■ **Text section**:

————————

Sunday, October 23, 2011

OCCUPY SOUTH AFRICA

An Occupy movement in South Africa could really get the ball rolling on land reform and mine nationalisation. I hope the ANC Youth League is listening to this.

http://www.facebook.com/occupysa
http://www.occupysa.org/


South Africa braced for ANCYL long march

26/10/2011 00:00:00
by Sapa

SECURITY will be stepped up on Thursday ahead of what is expected to be one of the biggest anti-poverty protests since democracy came to South Africa in 1994.

The ruling party's youth wing says it has mobilised 5,000 young people to march from South Africa's economic capital, Johannesburg, to the presidential headquarters in Pretoria.

"On Thursday and Friday the ANC (African National Congress) Youth League will lead mass protests of the underemployed and unemployed youth, the landless, the homeless, informal settlement dwellers and those aspiring to quality education and decent lives," ANC Youth League president Julius Malema wrote in an open letter.

————————

■ **Data provided**:

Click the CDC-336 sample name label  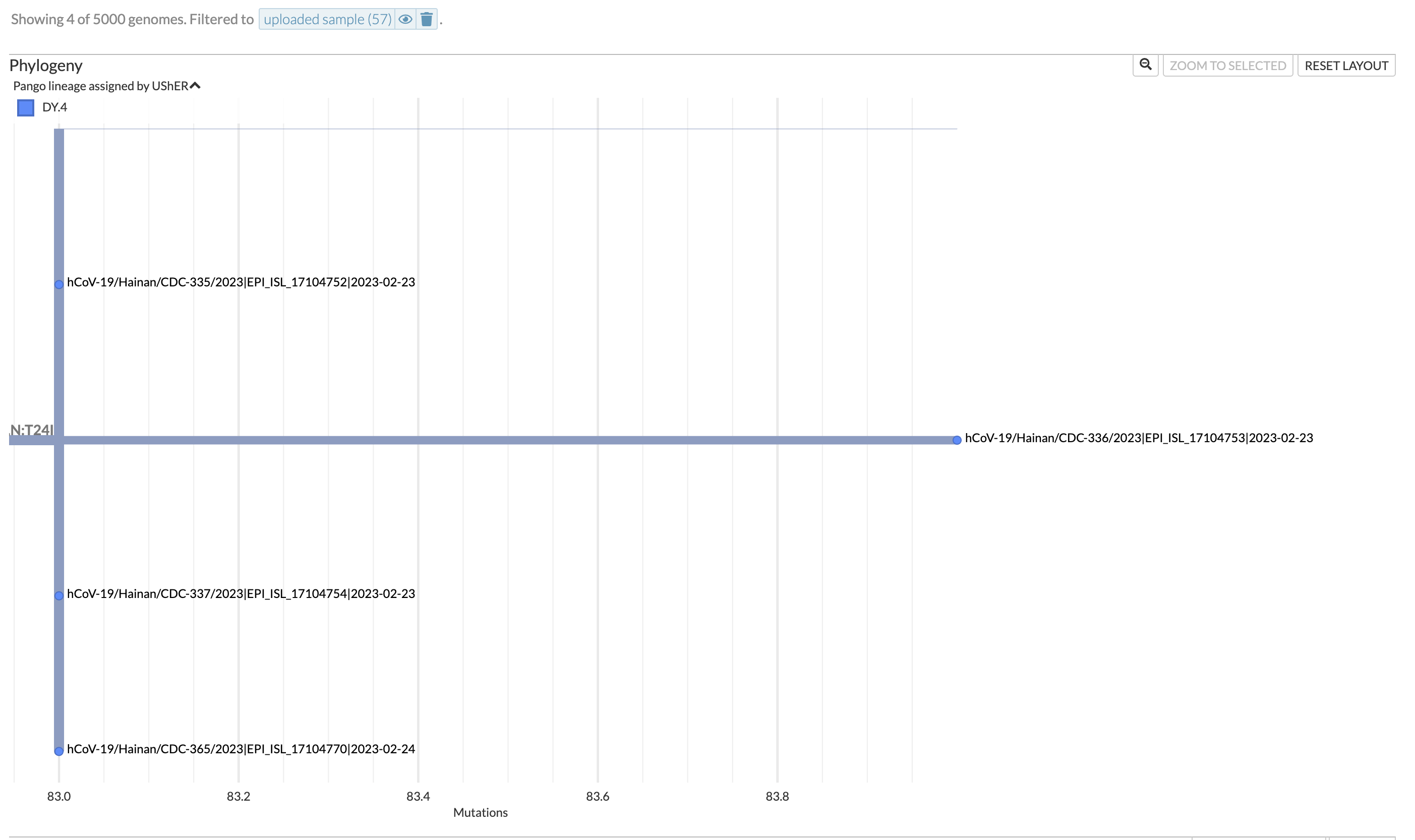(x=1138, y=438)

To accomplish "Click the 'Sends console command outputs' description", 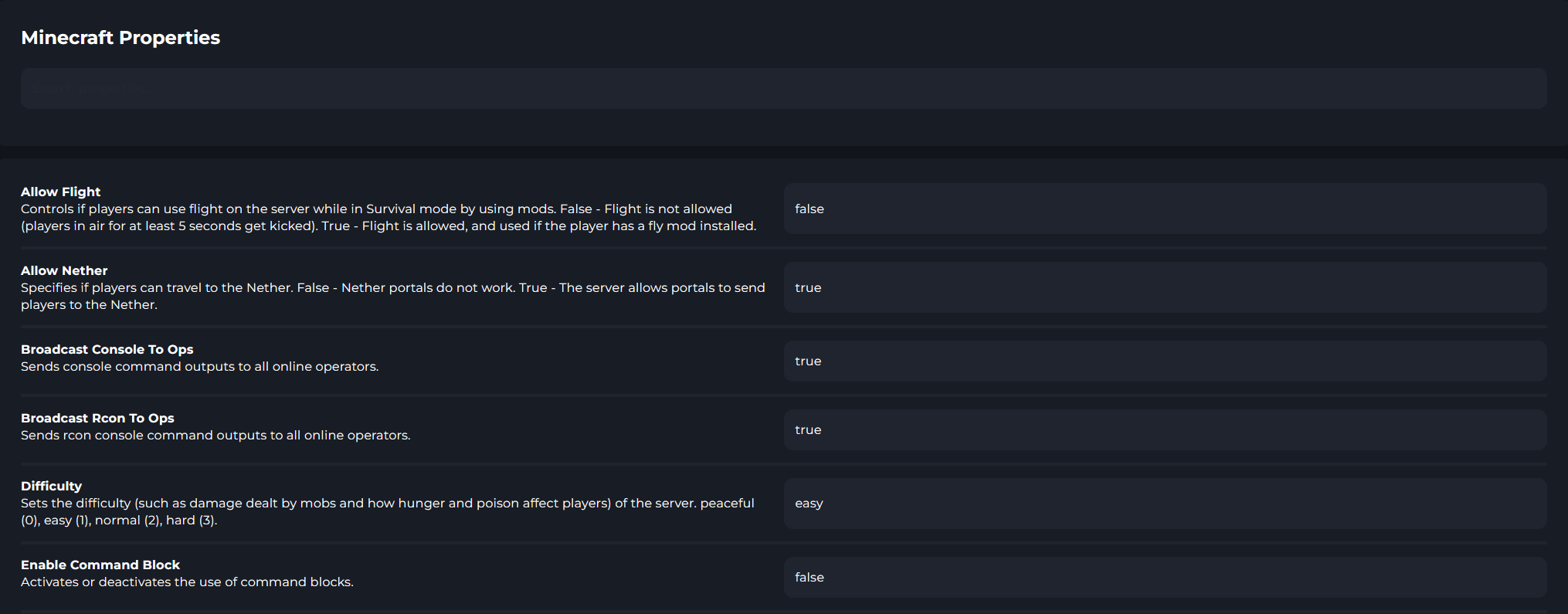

————————

■ **What to do**:
1. From the Occupy South Africa post above, reproduce the passage that opens with the words containing "http://www.facebook.com/occupysa" and closes with "headquarters in Pretoria.".
2. According to the Occupy South Africa post, where does the ruling party's youth wing plan to march from, and to where?

■ **Responses by task**:
1.
http://www.facebook.com/occupysa
http://www.occupysa.org/


South Africa braced for ANCYL long march

26/10/2011 00:00:00
by Sapa

SECURITY will be stepped up on Thursday ahead of what is expected to be one of the biggest anti-poverty protests since democracy came to South Africa in 1994.

The ruling party's youth wing says it has mobilised 5,000 young people to march from South Africa's economic capital, Johannesburg, to the presidential headquarters in Pretoria.

2. From Johannesburg to the presidential headquarters in Pretoria.